(Records excerpted from a collection)
=-=-=-=-=

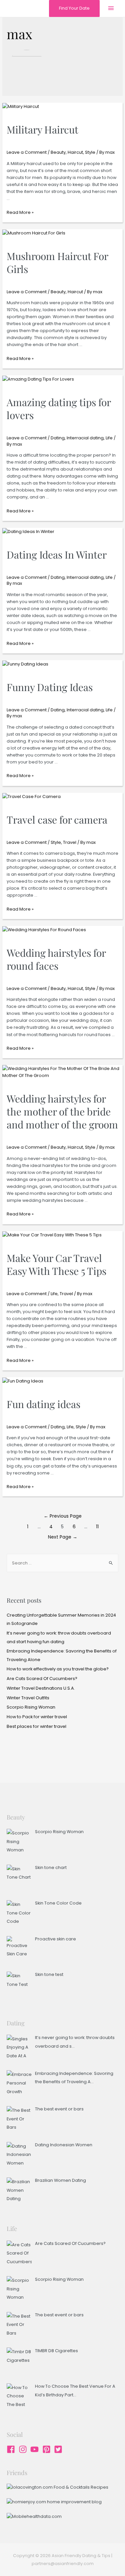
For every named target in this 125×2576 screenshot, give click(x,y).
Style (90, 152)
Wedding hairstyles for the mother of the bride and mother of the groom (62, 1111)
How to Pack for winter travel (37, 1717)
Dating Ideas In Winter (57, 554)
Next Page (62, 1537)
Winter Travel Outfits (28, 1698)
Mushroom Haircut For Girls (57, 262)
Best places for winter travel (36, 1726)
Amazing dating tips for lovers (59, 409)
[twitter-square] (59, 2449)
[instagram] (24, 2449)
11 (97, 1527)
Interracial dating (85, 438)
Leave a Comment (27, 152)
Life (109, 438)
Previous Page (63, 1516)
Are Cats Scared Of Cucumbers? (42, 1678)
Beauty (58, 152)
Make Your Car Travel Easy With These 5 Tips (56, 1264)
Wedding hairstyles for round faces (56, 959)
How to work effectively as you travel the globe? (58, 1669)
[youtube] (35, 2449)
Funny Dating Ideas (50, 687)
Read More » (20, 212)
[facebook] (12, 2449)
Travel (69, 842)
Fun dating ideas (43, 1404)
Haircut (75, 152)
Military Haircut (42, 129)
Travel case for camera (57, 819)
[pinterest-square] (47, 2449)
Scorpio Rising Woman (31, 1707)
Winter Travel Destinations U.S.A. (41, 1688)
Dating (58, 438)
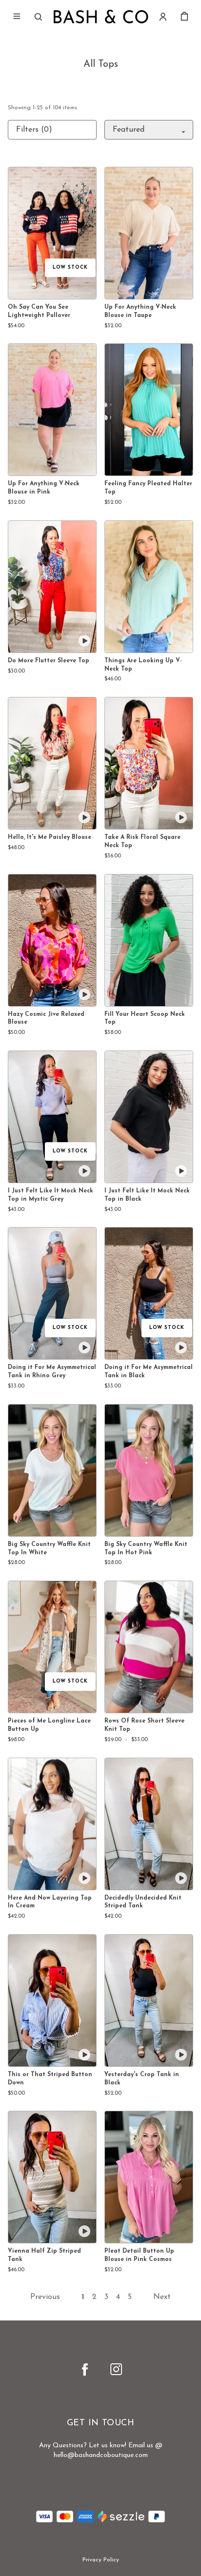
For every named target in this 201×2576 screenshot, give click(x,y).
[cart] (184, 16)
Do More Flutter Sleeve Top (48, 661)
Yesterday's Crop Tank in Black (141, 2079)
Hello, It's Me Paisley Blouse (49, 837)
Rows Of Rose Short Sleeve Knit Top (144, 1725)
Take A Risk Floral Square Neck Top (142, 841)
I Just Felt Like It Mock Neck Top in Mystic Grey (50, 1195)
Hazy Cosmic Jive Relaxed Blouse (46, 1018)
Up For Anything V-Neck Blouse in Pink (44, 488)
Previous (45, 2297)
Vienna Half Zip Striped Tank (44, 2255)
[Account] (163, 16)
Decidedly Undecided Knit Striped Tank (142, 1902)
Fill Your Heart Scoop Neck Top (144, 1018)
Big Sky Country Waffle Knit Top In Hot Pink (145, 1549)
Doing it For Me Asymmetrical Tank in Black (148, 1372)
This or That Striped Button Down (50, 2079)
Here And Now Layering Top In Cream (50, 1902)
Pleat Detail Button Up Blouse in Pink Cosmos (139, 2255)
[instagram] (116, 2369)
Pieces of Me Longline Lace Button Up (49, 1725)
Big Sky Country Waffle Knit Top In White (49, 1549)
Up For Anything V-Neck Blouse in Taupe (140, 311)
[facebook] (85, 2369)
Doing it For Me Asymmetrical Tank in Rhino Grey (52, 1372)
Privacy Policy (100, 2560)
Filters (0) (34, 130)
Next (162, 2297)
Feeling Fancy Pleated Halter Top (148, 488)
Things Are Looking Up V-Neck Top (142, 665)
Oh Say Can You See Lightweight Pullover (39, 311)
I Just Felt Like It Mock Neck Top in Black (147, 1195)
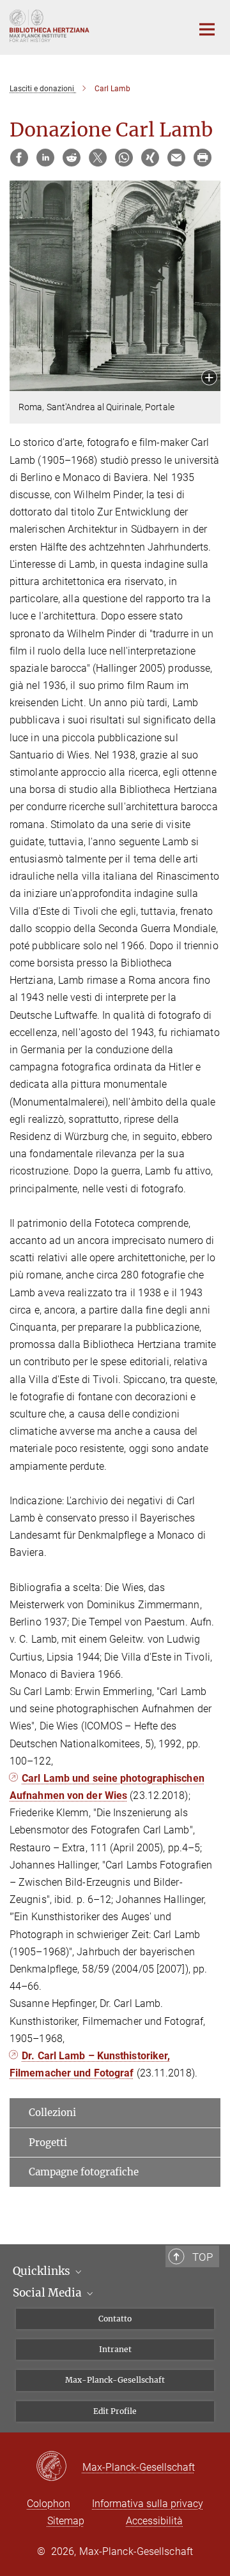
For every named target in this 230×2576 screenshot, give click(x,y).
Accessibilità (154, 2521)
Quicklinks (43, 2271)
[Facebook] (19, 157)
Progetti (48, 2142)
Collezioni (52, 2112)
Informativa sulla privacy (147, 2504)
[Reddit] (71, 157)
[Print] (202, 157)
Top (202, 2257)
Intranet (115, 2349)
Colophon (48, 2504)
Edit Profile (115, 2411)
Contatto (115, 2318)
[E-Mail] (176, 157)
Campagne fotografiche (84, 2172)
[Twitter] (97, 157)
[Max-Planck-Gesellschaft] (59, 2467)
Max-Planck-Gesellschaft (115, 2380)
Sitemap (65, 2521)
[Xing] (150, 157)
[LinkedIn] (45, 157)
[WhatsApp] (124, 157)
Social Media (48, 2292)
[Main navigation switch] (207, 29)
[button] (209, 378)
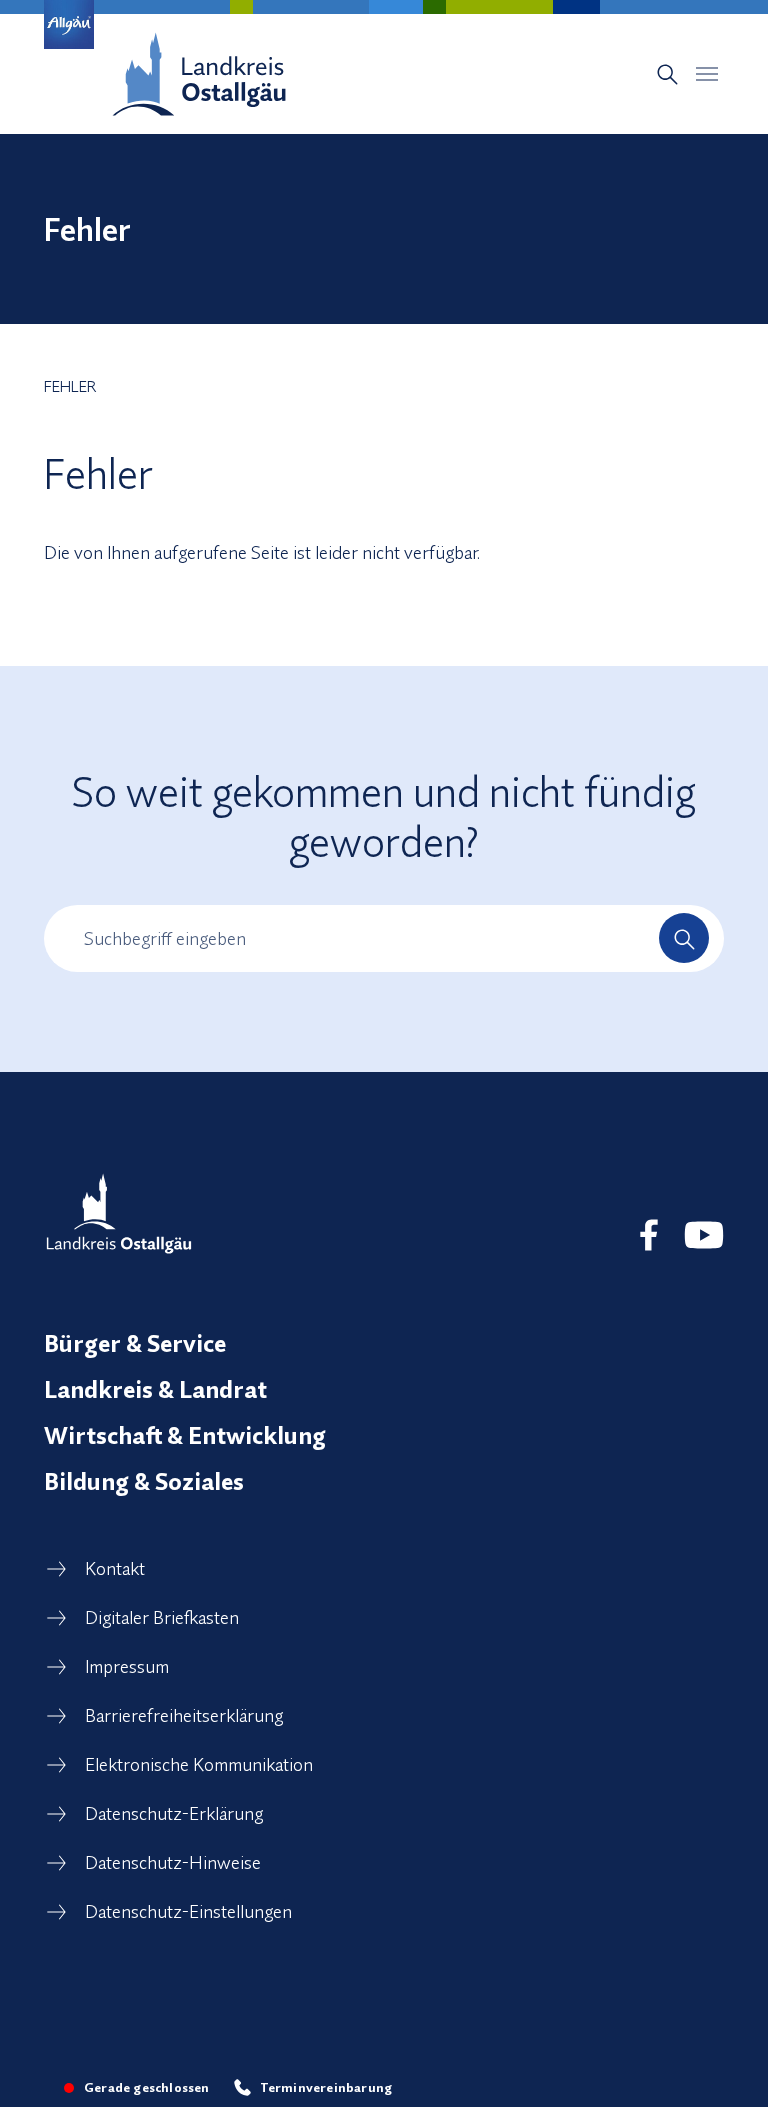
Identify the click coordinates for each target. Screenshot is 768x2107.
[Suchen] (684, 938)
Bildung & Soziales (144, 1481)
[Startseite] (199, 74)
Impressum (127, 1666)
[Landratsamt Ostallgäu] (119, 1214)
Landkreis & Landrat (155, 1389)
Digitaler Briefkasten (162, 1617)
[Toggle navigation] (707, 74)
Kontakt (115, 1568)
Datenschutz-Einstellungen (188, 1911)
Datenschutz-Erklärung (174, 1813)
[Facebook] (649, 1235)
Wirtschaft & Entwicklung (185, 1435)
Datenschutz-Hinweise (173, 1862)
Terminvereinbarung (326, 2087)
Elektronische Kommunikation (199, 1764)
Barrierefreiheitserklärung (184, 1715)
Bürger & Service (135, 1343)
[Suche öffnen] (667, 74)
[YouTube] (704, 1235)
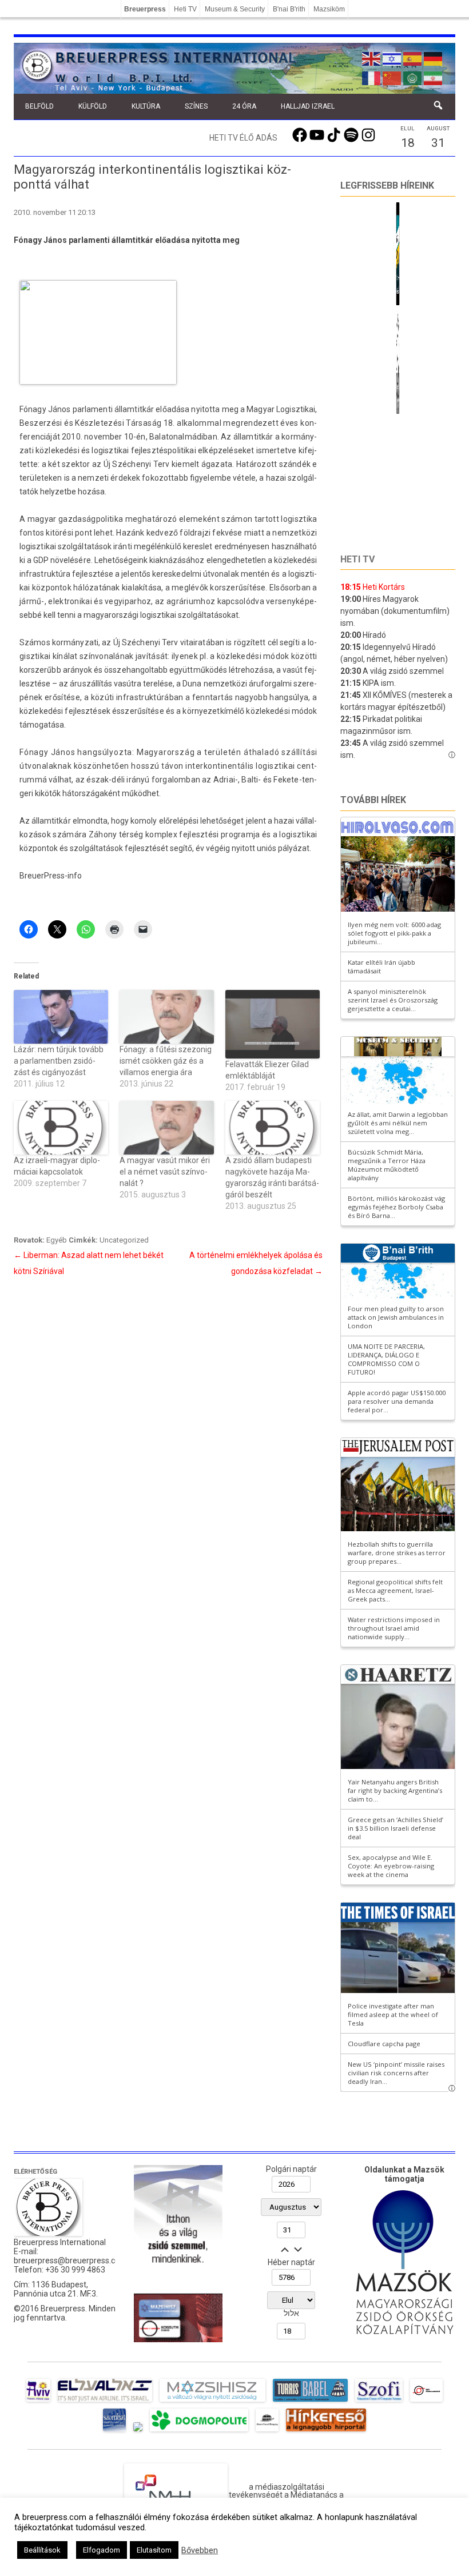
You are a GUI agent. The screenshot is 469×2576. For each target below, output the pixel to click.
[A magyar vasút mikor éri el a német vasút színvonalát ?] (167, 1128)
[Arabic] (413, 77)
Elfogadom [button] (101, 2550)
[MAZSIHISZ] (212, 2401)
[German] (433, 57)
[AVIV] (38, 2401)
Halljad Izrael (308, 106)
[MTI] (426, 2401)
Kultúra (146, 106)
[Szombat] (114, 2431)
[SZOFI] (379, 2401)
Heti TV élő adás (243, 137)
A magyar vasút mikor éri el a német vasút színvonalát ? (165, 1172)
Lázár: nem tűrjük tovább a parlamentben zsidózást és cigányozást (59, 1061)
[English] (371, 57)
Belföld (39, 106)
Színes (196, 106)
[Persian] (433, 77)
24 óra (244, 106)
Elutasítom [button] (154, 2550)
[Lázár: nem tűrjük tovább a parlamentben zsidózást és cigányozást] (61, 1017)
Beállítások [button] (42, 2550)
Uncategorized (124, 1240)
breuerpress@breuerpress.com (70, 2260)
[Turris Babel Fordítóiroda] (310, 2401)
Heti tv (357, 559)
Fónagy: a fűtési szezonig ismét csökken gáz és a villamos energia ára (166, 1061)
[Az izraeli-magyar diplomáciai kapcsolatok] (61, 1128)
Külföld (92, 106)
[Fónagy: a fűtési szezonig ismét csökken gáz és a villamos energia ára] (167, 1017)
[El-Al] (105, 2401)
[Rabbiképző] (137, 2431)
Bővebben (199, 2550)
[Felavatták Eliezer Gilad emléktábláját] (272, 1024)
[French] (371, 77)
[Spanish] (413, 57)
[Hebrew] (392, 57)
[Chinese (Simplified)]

=-=-=-=-=

■ **WHAT YOU NEED TO DO**
If a record contains a picture, leave the picture out; repeat the record itself exactly.

■ **SOLUTION**
For every named target in this 125×2576 screenshot, give click(x,y).
Style (90, 152)
Wedding hairstyles for the mother of the bride and mother of the groom (62, 1111)
How to Pack for winter travel (37, 1717)
Dating Ideas In Winter (57, 554)
Next Page (62, 1537)
Winter Travel Outfits (28, 1698)
Mushroom Haircut For Girls (57, 262)
Best places for winter travel (36, 1726)
Amazing dating tips for lovers (59, 409)
[twitter-square] (59, 2449)
[instagram] (24, 2449)
11 (97, 1527)
Interracial dating (85, 438)
Leave a Comment (27, 152)
Life (109, 438)
Previous Page (63, 1516)
Are Cats Scared Of Cucumbers? (42, 1678)
Beauty (58, 152)
Make Your Car Travel Easy With These 5 Tips (56, 1264)
Wedding hairstyles for round faces (56, 959)
How to work effectively as you travel the globe? (58, 1669)
[youtube] (35, 2449)
Funny Dating Ideas (50, 687)
Read More » (20, 212)
[facebook] (12, 2449)
Travel (69, 842)
Fun dating ideas (43, 1404)
Haircut (75, 152)
Military Haircut (42, 129)
Travel case for camera (57, 819)
[pinterest-square] (47, 2449)
Scorpio Rising Woman (31, 1707)
Winter Travel Destinations U.S.A. (41, 1688)
Dating (58, 438)
For every named target in this 201×2576 screenshot, give click(x,y).
[cart] (184, 16)
Do More Flutter Sleeve Top (48, 661)
Yesterday's Crop Tank in Black (141, 2079)
Hello, It's Me Paisley Blouse (49, 837)
Rows Of Rose Short Sleeve Knit Top (144, 1725)
Take A Risk Floral Square Neck Top (142, 841)
I Just Felt Like It Mock Neck Top in Mystic Grey (50, 1195)
Hazy Cosmic Jive Relaxed Blouse (46, 1018)
Up For Anything V-Neck Blouse in Pink (44, 488)
Previous (45, 2297)
Vienna Half Zip Striped Tank (44, 2255)
[Account] (163, 16)
Decidedly Undecided Knit Striped Tank (142, 1902)
Fill Your Heart Scoop Neck Top (144, 1018)
Big Sky Country Waffle Knit Top In Hot Pink (145, 1549)
Doing it For Me Asymmetrical Tank in Black (148, 1372)
This or That Striped Button Down (50, 2079)
Here And Now Layering Top In Cream (50, 1902)
Pleat Detail Button Up Blouse in Pink Cosmos (139, 2255)
[instagram] (116, 2369)
Pieces of Me Longline Lace Button Up (49, 1725)
Big Sky Country Waffle Knit Top In White (49, 1549)
Up For Anything V-Neck Blouse in Taupe (140, 311)
[facebook] (85, 2369)
Doing it For Me Asymmetrical Tank in Rhino Grey (52, 1372)
Privacy Policy (100, 2560)
Filters (0) (34, 130)
Next (162, 2297)
Feeling Fancy Pleated Halter Top (148, 488)
Things Are Looking Up V-Neck Top (142, 665)
Oh Say Can You See Lightweight Pullover (39, 311)
I Just Felt Like It Mock Neck Top in Black (147, 1195)
For every named target in this 230×2576 screenshot, give click(x,y).
Accessibilità (154, 2521)
Quicklinks (43, 2271)
[Facebook] (19, 157)
Progetti (48, 2142)
Collezioni (52, 2112)
Informativa sulla privacy (147, 2504)
[Reddit] (71, 157)
[Print] (202, 157)
Top (202, 2257)
Intranet (115, 2349)
Colophon (48, 2504)
Edit Profile (115, 2411)
Contatto (115, 2318)
[E-Mail] (176, 157)
Campagne fotografiche (84, 2172)
[Twitter] (97, 157)
[Max-Planck-Gesellschaft] (59, 2467)
Max-Planck-Gesellschaft (115, 2380)
Sitemap (65, 2521)
[Xing] (150, 157)
[LinkedIn] (45, 157)
[WhatsApp] (124, 157)
Social Media (48, 2292)
[Main navigation switch] (207, 29)
[button] (209, 378)
Identify the click coordinates for each target. Screenshot is 768x2107.
[Suchen] (684, 938)
Bildung & Soziales (144, 1481)
[Startseite] (199, 74)
Impressum (127, 1666)
[Landratsamt Ostallgäu] (119, 1214)
Landkreis & Landrat (155, 1389)
Digitaler Briefkasten (162, 1617)
[Toggle navigation] (707, 74)
Kontakt (115, 1568)
Datenschutz-Einstellungen (188, 1911)
Datenschutz-Erklärung (174, 1813)
[Facebook] (649, 1235)
Wirtschaft & Entwicklung (185, 1435)
Datenschutz-Hinweise (173, 1862)
Terminvereinbarung (326, 2087)
Elektronische Kommunikation (199, 1764)
Barrierefreiheitserklärung (184, 1715)
Bürger & Service (135, 1343)
[Suche öffnen] (667, 74)
[YouTube] (704, 1235)
You are a GUI agent. The screenshot is 469×2576. For each target below, output the pixel to click.
[A magyar vasút mikor éri el a német vasút színvonalát ?] (167, 1128)
[Arabic] (413, 77)
Elfogadom [button] (101, 2550)
[MAZSIHISZ] (212, 2401)
[German] (433, 57)
[AVIV] (38, 2401)
Halljad Izrael (308, 106)
[MTI] (426, 2401)
Kultúra (146, 106)
[Szombat] (114, 2431)
[SZOFI] (379, 2401)
Heti TV élő adás (243, 137)
A magyar vasút mikor éri el a német vasút színvonalát ? (165, 1172)
Lázár: nem tűrjük tovább a parlamentben zsidózást és cigányozást (59, 1061)
[English] (371, 57)
Belföld (39, 106)
Színes (196, 106)
[Persian] (433, 77)
24 óra (244, 106)
Elutasítom [button] (154, 2550)
[Lázár: nem tűrjük tovább a parlamentben zsidózást és cigányozást] (61, 1017)
Beállítások [button] (42, 2550)
Uncategorized (124, 1240)
breuerpress@breuerpress.com (70, 2260)
[Turris Babel Fordítóiroda] (310, 2401)
Heti tv (357, 559)
Fónagy: a fűtési szezonig ismét csökken gáz és a villamos energia ára (166, 1061)
[Az izraeli-magyar diplomáciai kapcsolatok] (61, 1128)
Külföld (92, 106)
[Fónagy: a fűtési szezonig ismét csökken gáz és a villamos energia ára] (167, 1017)
[El-Al] (105, 2401)
[Rabbiképző] (137, 2431)
Bővebben (199, 2550)
[Felavatták Eliezer Gilad emléktábláját] (272, 1024)
[French] (371, 77)
[Spanish] (413, 57)
[Hebrew] (392, 57)
[Chinese (Simplified)]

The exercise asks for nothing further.